_Excerpted records_
****

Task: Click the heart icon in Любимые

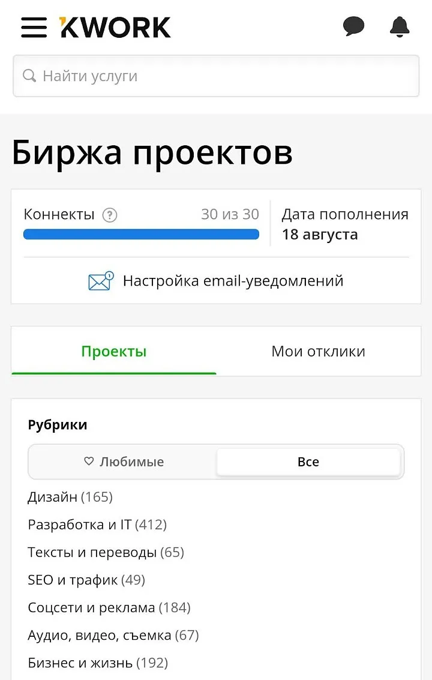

****

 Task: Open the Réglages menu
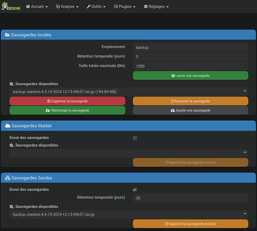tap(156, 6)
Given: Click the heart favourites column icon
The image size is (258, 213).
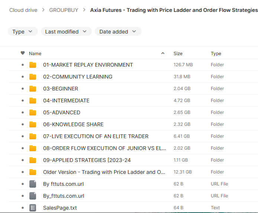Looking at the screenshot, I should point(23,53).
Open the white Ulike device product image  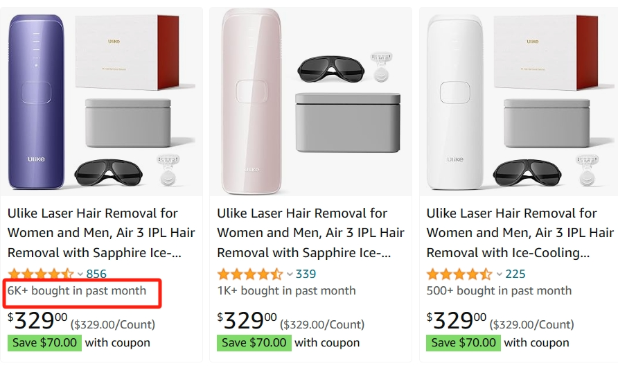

****

Copy out the material from the line with "Given: Click the heart favourites column icon" to the line with "Open the white Ulike device product image", both lines included, word for word, leaving out the pictures.

_Reply to the exercise_
Given: Click the heart favourites column icon
The image size is (258, 213).
Looking at the screenshot, I should point(23,53).
Open the white Ulike device product image  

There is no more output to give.